── RAW DATA

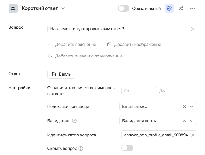Open the Подсказки при вводе dropdown
Screen dimensions: 205x155
point(192,106)
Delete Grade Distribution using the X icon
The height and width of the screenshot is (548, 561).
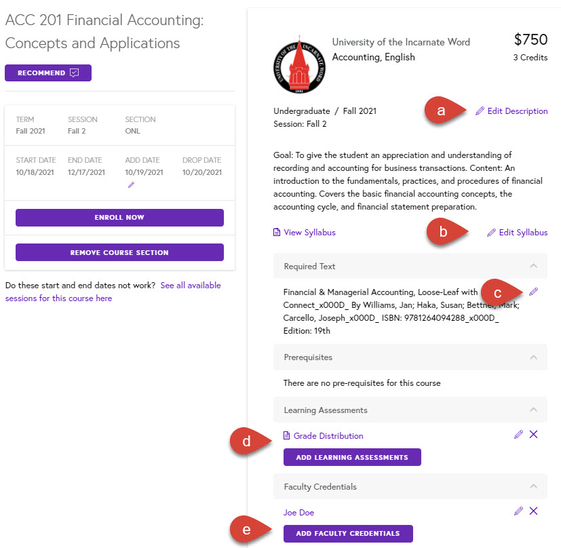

────

THE TASK ::
Extract, character for character, every line from the one that holds "Delete Grade Distribution using the X icon" through the end of the entries above. Include both boundary lines and no pictures.

RESULT OF THE EXERCISE ::
Delete Grade Distribution using the X icon
The height and width of the screenshot is (548, 561).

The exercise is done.